• Required work:
From the data that follows, copy every line with the string "computer".

Dataset excerpts
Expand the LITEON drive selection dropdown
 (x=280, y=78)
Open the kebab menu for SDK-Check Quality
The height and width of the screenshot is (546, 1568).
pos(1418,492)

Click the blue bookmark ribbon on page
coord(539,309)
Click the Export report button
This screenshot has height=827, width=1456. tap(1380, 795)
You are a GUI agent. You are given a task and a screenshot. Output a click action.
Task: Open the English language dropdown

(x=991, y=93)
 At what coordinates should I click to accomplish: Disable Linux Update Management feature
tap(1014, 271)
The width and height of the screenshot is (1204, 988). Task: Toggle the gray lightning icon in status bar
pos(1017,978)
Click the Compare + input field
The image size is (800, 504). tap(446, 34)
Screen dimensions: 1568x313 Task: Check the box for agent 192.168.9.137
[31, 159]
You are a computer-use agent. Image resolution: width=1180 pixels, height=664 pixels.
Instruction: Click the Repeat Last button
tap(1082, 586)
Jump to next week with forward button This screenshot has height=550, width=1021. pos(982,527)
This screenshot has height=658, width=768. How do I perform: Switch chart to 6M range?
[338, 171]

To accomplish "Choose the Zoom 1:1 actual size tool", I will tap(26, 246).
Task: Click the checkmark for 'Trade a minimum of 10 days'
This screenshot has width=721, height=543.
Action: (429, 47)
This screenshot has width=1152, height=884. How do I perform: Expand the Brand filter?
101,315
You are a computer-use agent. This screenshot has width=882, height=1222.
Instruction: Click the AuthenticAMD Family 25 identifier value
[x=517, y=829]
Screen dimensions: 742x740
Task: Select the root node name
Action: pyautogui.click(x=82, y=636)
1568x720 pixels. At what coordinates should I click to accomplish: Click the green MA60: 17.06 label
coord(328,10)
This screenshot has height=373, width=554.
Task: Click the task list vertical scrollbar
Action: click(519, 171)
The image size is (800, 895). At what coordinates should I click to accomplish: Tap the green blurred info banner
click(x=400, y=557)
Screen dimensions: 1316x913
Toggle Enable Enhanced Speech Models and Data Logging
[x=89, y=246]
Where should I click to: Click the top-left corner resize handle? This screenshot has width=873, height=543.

• Result for this task:
You are a computer-use agent. Image resolution: width=1180 pixels, height=664 pixels.
You are a computer-use agent. This screenshot has width=882, height=1222.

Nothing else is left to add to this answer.